I encourage you to listen to my church history podcast Triumphs and Tragedies. I’m not a historian by any stretch, and I’m afraid the podcast is more than rough around the edges. It was simply my attempt to give a quick roller coaster ride through twenty centuries of church history so that we can make better sense of where we are by understanding where we’ve come from.

One of the things you’ll gather is not only the history of the Catholic Church, but through that lens, a good overview of European history from the Roman Empire to the present day. The Catholic Church is the only institution from that time period that still not only survives, but thrives. Think about it!

The series is available on my blog and at BreadBox Media, PlayerFM and my iTunes channel. It’s not perfect and I’d do a lot differently if I were doing it again, but its a worthy effort. Give it a try!

One of the interesting things that has come out of my research for the series is a 500 year pattern. I know we tend to impose patterns on things where they may not exist, but think about this pattern within church history.

The first five hundred years is the Roman period. The church grows, goes through persecution, then is established and the fortunes of the church rise as the Roman Empire slowly crumbles.

The second 500 years are the Dark Ages. Europe drifts into chaos, anarchy and lawlessness. The barbarian tribes invade, but St Benedict establishes monasticism in the East while the Celtic church is flourishing and sending out missionaries from the West. The hierarchy and papacy disintegrates into an ongoing war between what are essentially Italian crime families.

The third 500 years sees the great flourishing of Christendom. Monasticism blossoms, learning expands, universities are established, art and architecture flowers into greatness. The Middle Ages enjoy a unity across Europe united in loyalty to a papacy that is growing in power, organization and domination of European civilization.

The fourth 500 years are are time of revolution. First the Protestant revolution, then the dissent and division of nation states, the English Protestant revolution, the French revolution, the revolution of rationalism, secularism and humanism and the American revolution. Then the industrial revolution, Russian revolution, Spanish, Mexican and Italian revolutions. Two world wars and finally the sexual revolution and technological revolution. These 500 years have been tumultuous, and they have sent the church reeling.

These last 500 years have seen the church struggling to cope with the revolutions of the modern world in a multitude of different ways, and the church’s reaction to Protestantism, rationalism, secularism, liberalism, modernism and all the other “ism’s” has sometimes been to pull up the drawbridge, man the battlements and attack from a position of defense. The other approach has been the attempt to baptize what is good about the new ideas and embrace them as new insights into the wholeness of God’s truth.

That struggle–both to withdraw and defend and the attempt to embrace and baptize the new insights–has been a long, hard, beautiful struggle.

But where are we now?

I believe we are at the end of a 500 year cycle and about to enter a New Age in the church. This means great uncertainty. Some respond by a blind attempt to return to an earlier age–preserving all the externals of a bygone Catholic age. Other respond in exactly the opposite way–by embracing everything new and adapting the church completely to the Spirit of the Age.
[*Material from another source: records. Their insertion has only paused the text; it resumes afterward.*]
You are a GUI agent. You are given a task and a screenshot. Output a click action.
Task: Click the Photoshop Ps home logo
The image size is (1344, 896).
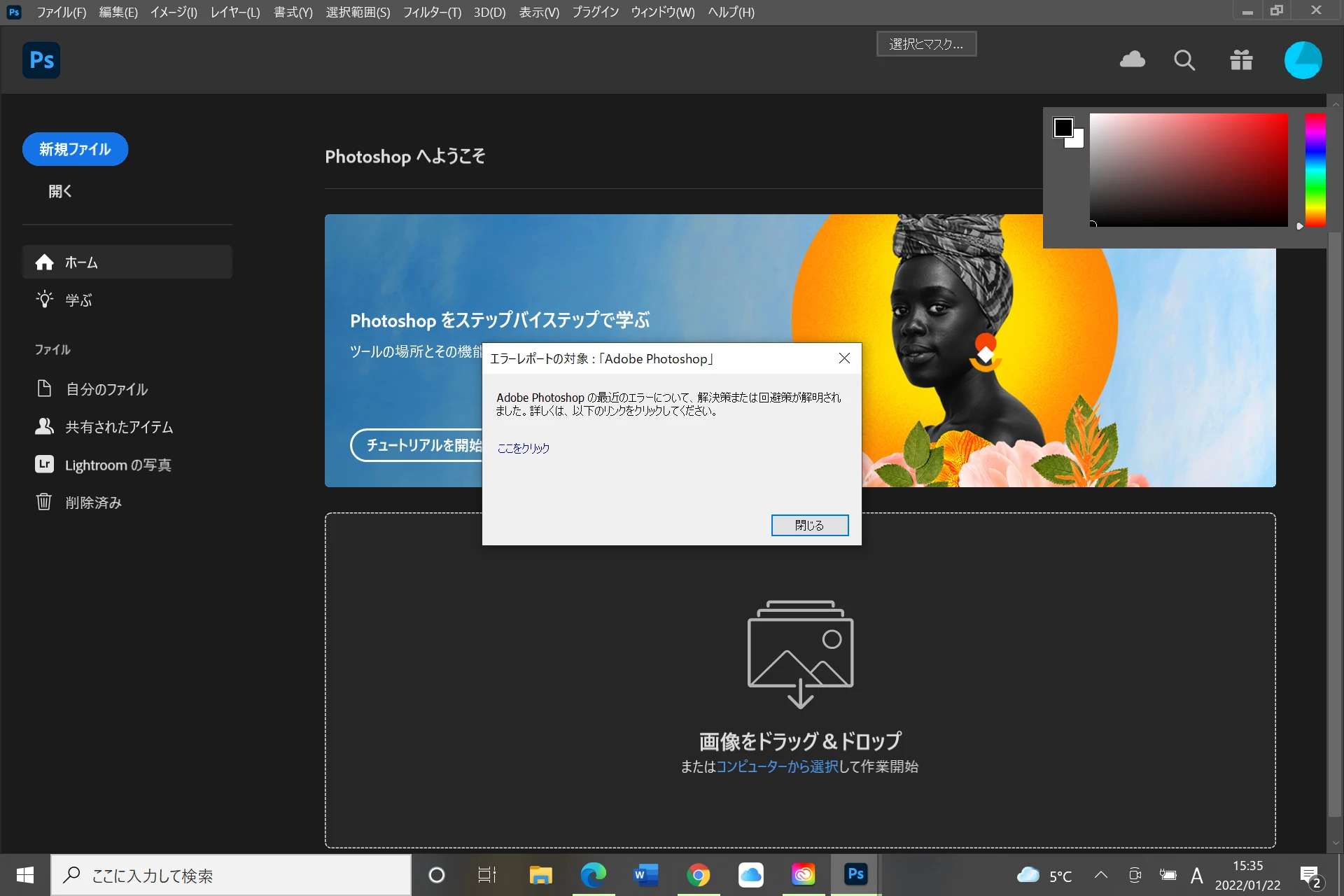(x=41, y=60)
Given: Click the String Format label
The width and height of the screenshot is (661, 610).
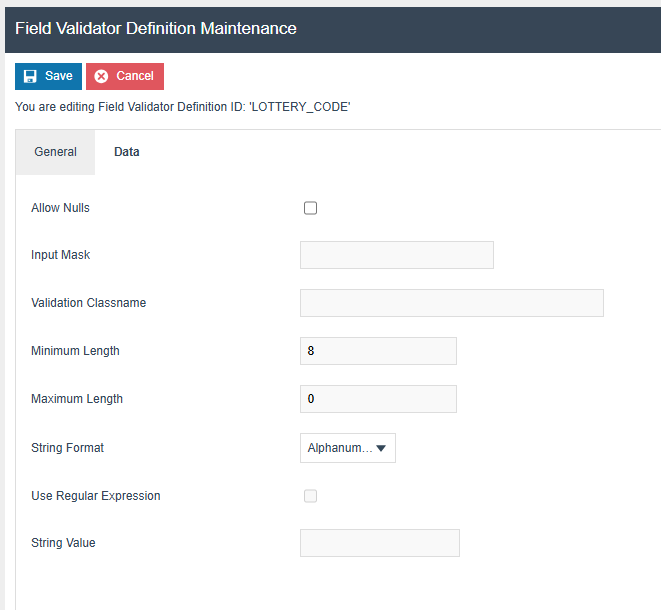Looking at the screenshot, I should pos(67,448).
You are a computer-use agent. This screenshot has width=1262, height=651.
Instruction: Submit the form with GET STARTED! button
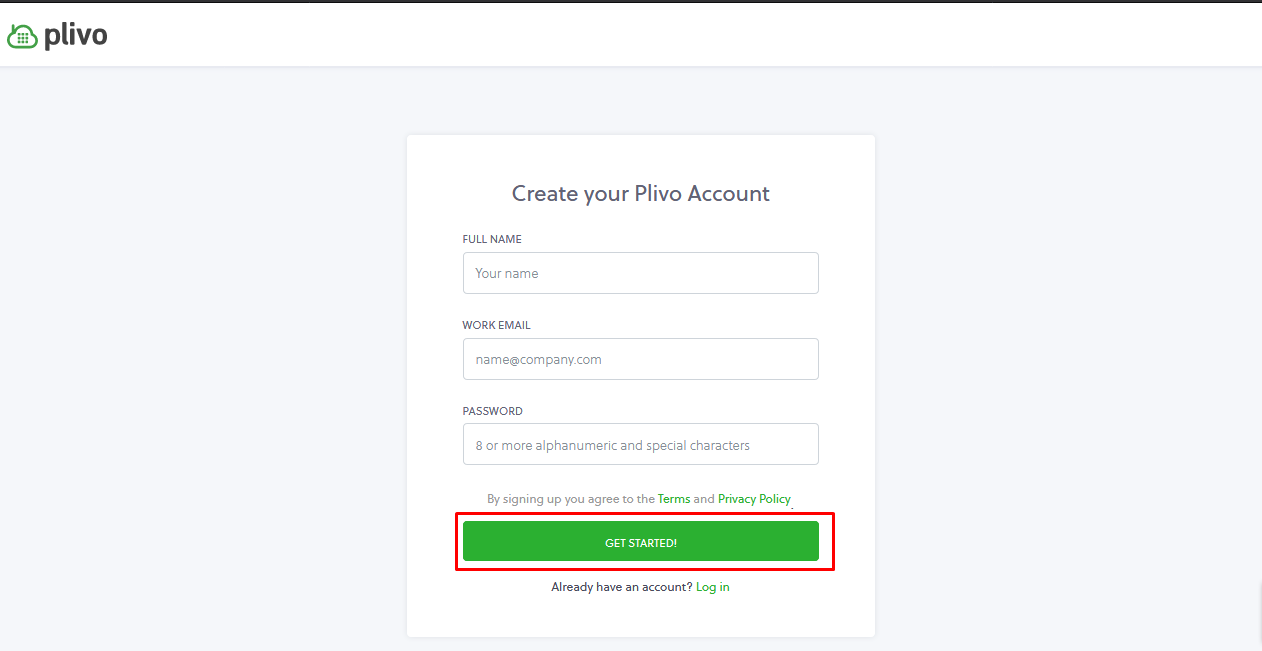pyautogui.click(x=640, y=541)
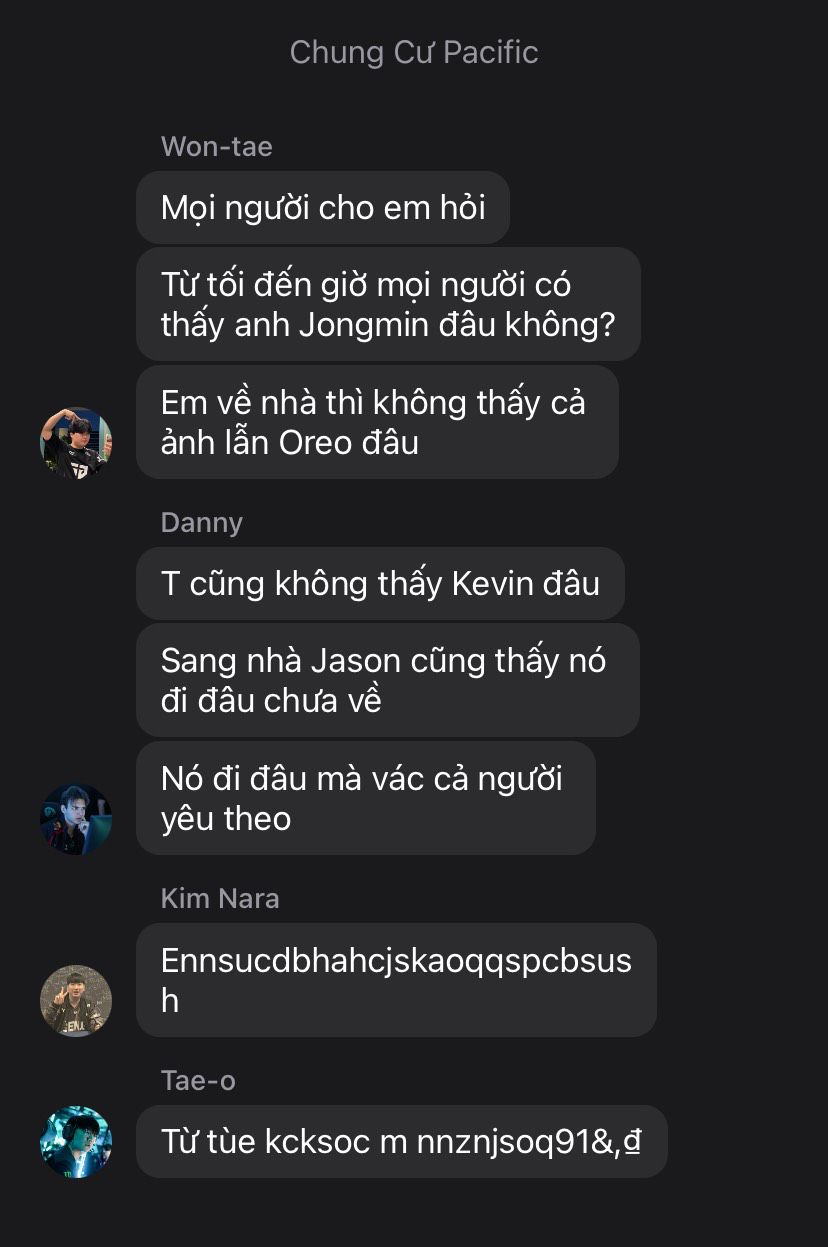Select the 'vác cả người yêu theo' message
This screenshot has height=1247, width=828.
coord(366,798)
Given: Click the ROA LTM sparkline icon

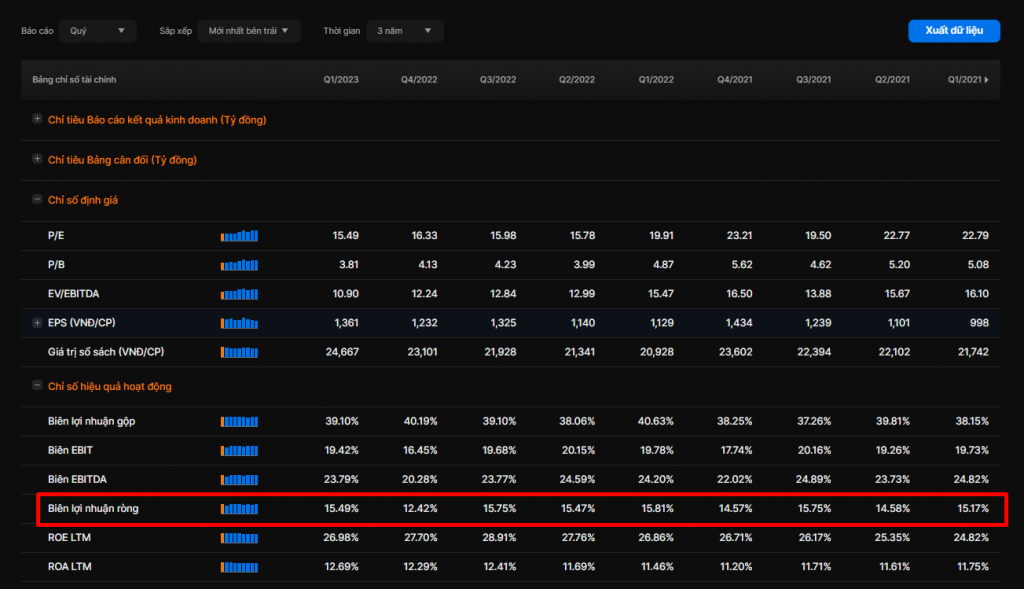Looking at the screenshot, I should (x=239, y=567).
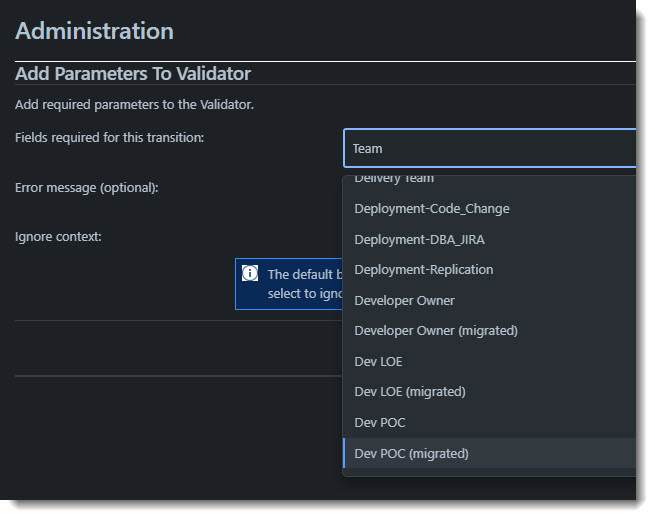Pick Developer Owner (migrated) option
The width and height of the screenshot is (655, 519).
490,331
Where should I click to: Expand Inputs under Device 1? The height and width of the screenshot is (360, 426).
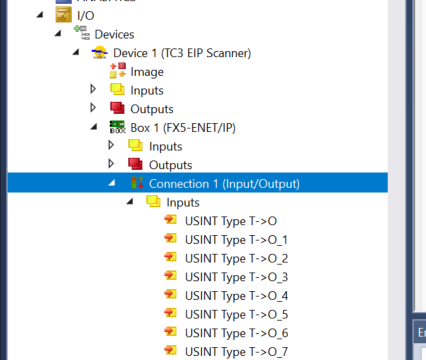point(93,89)
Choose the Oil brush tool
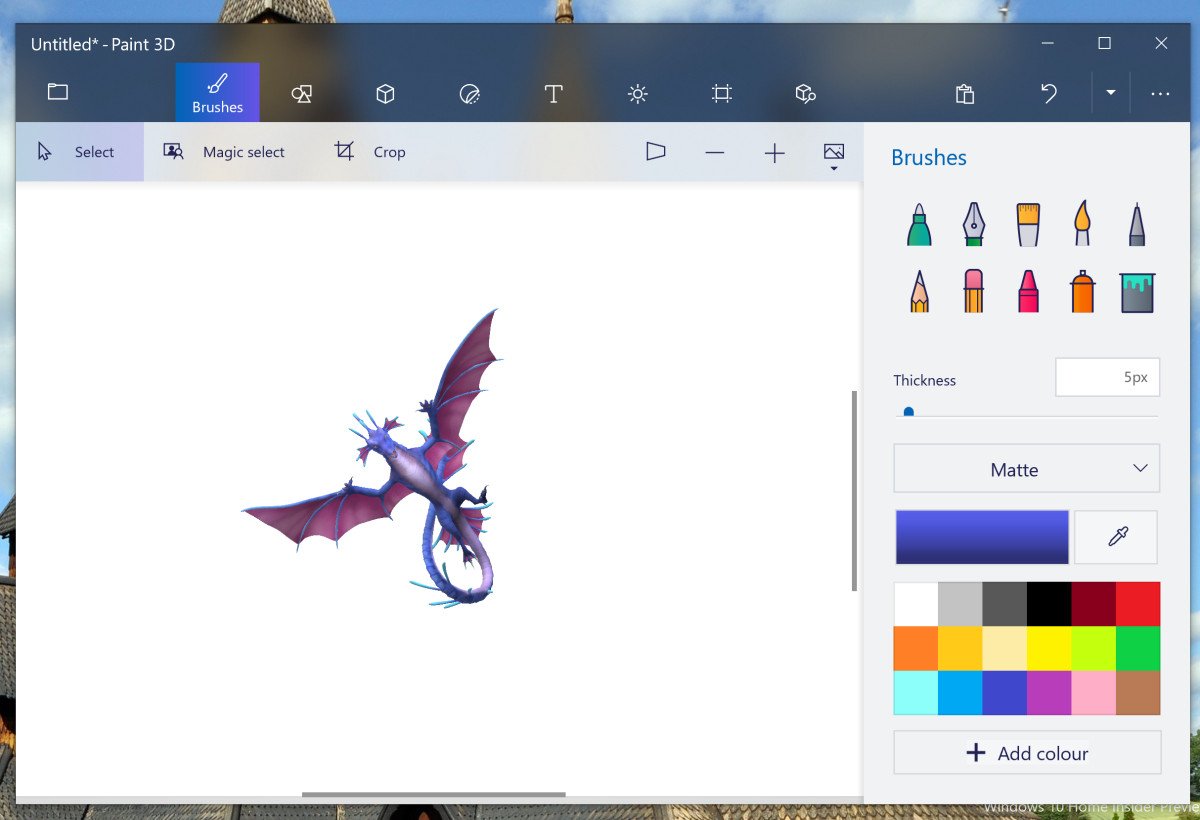1200x820 pixels. [x=1028, y=225]
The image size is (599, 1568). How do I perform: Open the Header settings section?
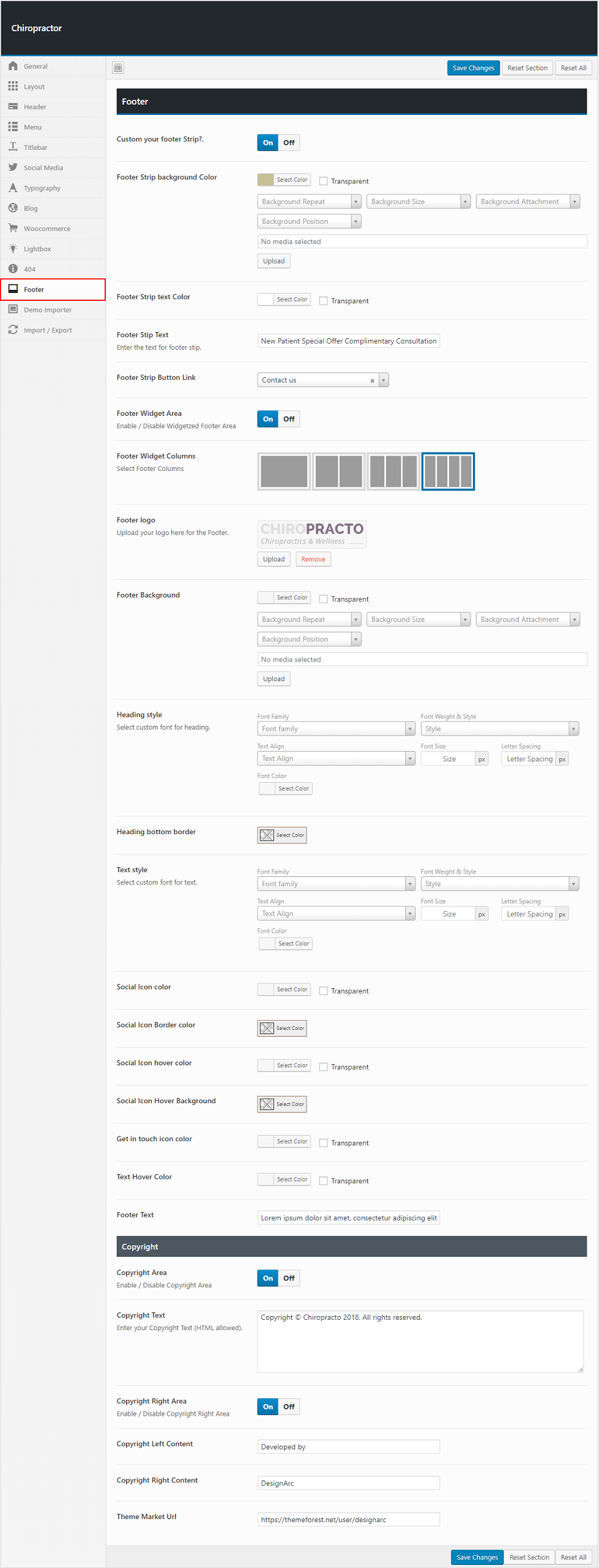point(35,107)
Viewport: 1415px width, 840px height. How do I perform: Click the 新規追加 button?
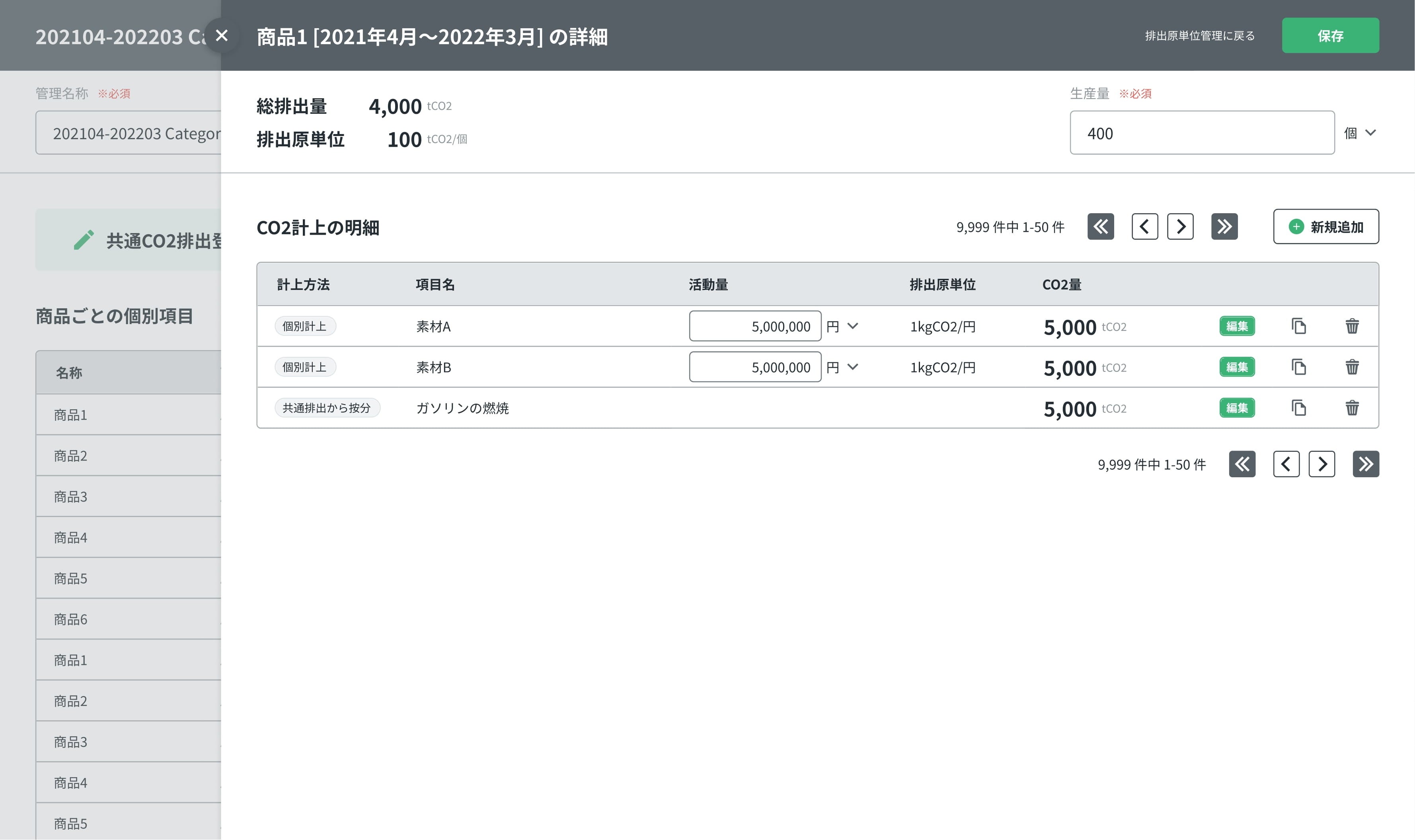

I believe the true answer is a balance of both approaches. Firstly, there must be a return not just to a form of Catholicism from some arbitrarily selected golden age, but a return to the core message and values of the gospel itself. Put simply, the heart of the new age must be a return to the old, old story of God’s love for a fallen and wayward race, the surprise of his entrance into this world through the incarnation of his Son, and the redemption of the world through the blood of Christ. This story is forever old, but it is never out of date. It is the story of Jesus Christ who is the same, yesterday, today and forever. This must remain the core of our message and life. The rest is window dressing.

At the same time we should be prepared for a church in the twenty first century which is young, alive and Southern. I don’t mean by that the Southern United States, but the Southern hemisphere. John Allen’s book The Future Church presents ten trends of the future–a church in which many of our current concerns simply disappear as the young church of Africa, Asia and South America surges forth. This new 500 year cycle will see a truly global Catholic Church–one that has its roots in Europe and Rome, but which is now surging strongly in China, India, Africa and around the world.

If my predictions are accurate–and every trend suggests they are–then the Catholic Church is on the cusp of huge changes which will not be brought about by some sort of reform movement or some manipulated synod about this or that. The changes will sweep away both the tired old liberalism of the West as well as the hide bound traditionalist response.

In other words, the next 500 years will be exciting because God does not forsake his church, and while Jesus Christ is the same yesterday, today and forever, he is also the one who makes all things new.